Display each line of the material below that contains the string "Vietnam".
◆ ◆ ◆ ◆ ◆ ◆ ◆
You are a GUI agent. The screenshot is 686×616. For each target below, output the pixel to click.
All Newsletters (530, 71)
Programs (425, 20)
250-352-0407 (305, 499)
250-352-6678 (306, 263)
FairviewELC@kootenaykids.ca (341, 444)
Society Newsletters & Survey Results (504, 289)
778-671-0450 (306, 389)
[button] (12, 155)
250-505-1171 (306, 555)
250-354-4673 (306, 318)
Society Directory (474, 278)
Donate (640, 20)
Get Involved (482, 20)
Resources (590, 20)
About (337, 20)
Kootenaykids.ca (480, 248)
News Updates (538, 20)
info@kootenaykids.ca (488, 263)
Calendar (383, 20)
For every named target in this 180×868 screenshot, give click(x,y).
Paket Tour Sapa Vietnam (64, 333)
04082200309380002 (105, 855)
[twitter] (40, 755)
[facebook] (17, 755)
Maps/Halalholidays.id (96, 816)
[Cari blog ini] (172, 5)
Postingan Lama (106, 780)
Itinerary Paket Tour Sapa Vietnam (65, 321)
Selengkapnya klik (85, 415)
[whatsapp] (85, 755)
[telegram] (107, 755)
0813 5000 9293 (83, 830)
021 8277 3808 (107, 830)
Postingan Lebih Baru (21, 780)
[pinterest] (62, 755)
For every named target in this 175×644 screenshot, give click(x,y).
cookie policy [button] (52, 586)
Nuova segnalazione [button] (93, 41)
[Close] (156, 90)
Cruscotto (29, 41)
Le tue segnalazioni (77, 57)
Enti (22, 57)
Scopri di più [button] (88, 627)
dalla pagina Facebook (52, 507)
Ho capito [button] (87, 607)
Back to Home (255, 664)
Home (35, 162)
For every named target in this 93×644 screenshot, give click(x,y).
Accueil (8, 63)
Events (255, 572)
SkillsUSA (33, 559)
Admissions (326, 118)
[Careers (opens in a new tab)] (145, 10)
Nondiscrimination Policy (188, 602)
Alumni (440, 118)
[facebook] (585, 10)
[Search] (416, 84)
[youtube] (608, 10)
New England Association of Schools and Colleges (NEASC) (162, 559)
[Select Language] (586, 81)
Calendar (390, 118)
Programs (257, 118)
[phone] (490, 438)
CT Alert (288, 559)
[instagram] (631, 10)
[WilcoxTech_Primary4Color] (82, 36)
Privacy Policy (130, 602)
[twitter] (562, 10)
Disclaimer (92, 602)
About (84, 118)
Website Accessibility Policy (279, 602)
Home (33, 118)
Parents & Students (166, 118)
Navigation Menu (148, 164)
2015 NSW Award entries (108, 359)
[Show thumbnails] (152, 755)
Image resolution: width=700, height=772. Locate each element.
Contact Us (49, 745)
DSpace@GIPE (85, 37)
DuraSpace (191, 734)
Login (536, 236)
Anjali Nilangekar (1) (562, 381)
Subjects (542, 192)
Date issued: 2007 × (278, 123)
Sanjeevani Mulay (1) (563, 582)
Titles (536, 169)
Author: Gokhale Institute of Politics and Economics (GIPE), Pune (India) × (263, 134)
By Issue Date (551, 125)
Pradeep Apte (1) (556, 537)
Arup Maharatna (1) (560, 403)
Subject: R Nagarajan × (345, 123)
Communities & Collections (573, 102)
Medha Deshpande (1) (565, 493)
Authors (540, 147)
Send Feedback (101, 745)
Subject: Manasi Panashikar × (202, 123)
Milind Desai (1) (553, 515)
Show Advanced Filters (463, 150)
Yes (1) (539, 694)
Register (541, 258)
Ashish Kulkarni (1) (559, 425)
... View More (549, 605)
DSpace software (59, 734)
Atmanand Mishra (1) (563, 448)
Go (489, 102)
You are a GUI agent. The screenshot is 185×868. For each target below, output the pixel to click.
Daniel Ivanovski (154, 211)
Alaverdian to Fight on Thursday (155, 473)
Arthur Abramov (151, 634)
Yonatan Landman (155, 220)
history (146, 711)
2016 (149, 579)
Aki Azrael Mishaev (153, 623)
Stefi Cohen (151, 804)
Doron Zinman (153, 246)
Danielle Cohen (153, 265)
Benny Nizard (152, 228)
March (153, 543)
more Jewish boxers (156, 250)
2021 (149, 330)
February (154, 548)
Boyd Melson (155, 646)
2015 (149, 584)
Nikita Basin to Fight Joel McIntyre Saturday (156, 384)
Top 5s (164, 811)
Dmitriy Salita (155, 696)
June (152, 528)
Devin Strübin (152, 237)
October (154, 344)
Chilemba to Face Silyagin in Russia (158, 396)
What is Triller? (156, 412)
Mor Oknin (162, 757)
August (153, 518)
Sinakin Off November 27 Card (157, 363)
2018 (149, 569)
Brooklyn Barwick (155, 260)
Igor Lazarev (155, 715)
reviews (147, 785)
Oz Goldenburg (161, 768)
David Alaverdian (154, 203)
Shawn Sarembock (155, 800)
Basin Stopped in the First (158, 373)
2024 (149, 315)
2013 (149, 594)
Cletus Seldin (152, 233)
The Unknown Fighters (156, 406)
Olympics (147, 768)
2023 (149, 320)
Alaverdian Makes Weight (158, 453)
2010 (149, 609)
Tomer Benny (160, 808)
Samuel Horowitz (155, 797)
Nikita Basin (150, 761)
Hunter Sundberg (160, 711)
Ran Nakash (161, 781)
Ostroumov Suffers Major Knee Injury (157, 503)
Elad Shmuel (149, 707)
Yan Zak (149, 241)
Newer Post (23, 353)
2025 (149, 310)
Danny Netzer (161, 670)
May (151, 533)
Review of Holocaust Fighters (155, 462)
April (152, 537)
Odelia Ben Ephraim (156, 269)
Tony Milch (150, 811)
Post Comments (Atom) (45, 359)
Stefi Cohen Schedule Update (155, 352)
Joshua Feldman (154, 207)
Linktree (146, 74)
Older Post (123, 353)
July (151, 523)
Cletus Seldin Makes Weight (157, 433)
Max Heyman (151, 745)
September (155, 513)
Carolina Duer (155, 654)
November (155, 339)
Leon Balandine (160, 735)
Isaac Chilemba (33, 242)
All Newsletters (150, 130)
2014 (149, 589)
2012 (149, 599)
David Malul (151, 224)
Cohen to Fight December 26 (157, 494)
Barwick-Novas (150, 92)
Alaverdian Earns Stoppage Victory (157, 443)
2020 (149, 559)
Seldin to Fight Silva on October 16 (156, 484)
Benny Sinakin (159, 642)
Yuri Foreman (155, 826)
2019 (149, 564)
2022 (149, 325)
◆ ◆ ◆ ◆ ◆ ◆ ◆
● **Correct response**
Paket Tour Sapa Vietnam (64, 333)
Itinerary Paket Tour Sapa Vietnam (65, 321)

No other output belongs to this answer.